If the config variable status.relativePaths
is set to false, then all paths shown are relative to the repository root, not to the current directory.
If status.submoduleSummary
is set to a non zero number or true (identical to -1 or an unlimited number), the submodule summary will be enabled for the long format and a summary of commits for modified submodules will be shown (see --summary-limit option of git-submodule[1]). Please note that the summary output from the status command will be suppressed for all submodules when diff.ignoreSubmodules
is set to all
or only for those submodules where submodule.<name>.ignore=all
. To also view the summary for ignored submodules you can either use the --ignore-submodules=dirty command line option or the git submodule summary
command, which shows a similar output but does not honor these settings.
By default, git status
will automatically refresh the index, updating the cached stat information from the working tree and writing out the result. Writing out the updated index is an optimization that isn’t strictly necessary (status
computes the values for itself, but writing them out is just to save subsequent programs from repeating our computation). When status
is run in the background, the lock held during the write may conflict with other simultaneous processes, causing them to fail. Scripts running status
in the background should consider using git --no-optional-locks status
(see git[1] for details).
git status
can be very slow in large worktrees if/when it needs to search for untracked files and directories. There are many configuration options available to speed this up by either avoiding the work or making use of cached results from previous Git commands. There is no single optimum set of settings right for everyone. We’ll list a summary of the relevant options to help you, but before going into the list, you may want to run git status
again, because your configuration may already be caching git status
results, so it could be faster on subsequent runs.
-
The --untracked-files=no
flag or the status.showUntrackedfiles=false
config (see above for both): indicate that git status
should not report untracked files. This is the fastest option. git status
will not list the untracked files, so you need to be careful to remember if you create any new files and manually git add
them.
-
advice.statusUoption=false
(see git-config[1]): setting this variable to false
disables the warning message given when enumerating untracked files takes more than 2 seconds.

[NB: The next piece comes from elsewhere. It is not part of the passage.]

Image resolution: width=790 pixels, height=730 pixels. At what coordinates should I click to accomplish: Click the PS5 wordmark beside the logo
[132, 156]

In a large project, it may take longer and the user may have already accepted the trade off (e.g. using "-uno" may not be an acceptable option for the user), in which case, there is no point issuing the warning message, and in such a case, disabling the warning may be the best.
-
core.untrackedCache=true
(see git-update-index[1]): enable the untracked cache feature and only search directories that have been modified since the previous git status
command. Git remembers the set of untracked files within each directory and assumes that if a directory has not been modified, then the set of untracked files within has not changed. This is much faster than enumerating the contents of every directory, but still not without cost, because Git still has to search for the set of modified directories. The untracked cache is stored in the .git/index
file. The reduced cost of searching for untracked files is offset slightly by the increased size of the index and the cost of keeping it up-to-date. That reduced search time is usually worth the additional size.
-
core.untrackedCache=true
and core.fsmonitor=true
or core.fsmonitor=<hook_command_pathname>
(see git-update-index[1]): enable both the untracked cache and FSMonitor features and only search directories that have been modified since the previous git status
command. This is faster than using just the untracked cache alone because Git can also avoid searching for modified directories. Git only has to enumerate the exact set of directories that have changed recently. While the FSMonitor feature can be enabled without the untracked cache, the benefits are greatly reduced in that case.
Note that after you turn on the untracked cache and/or FSMonitor features it may take a few git status
commands for the various caches to warm up before you see improved command times. This is normal.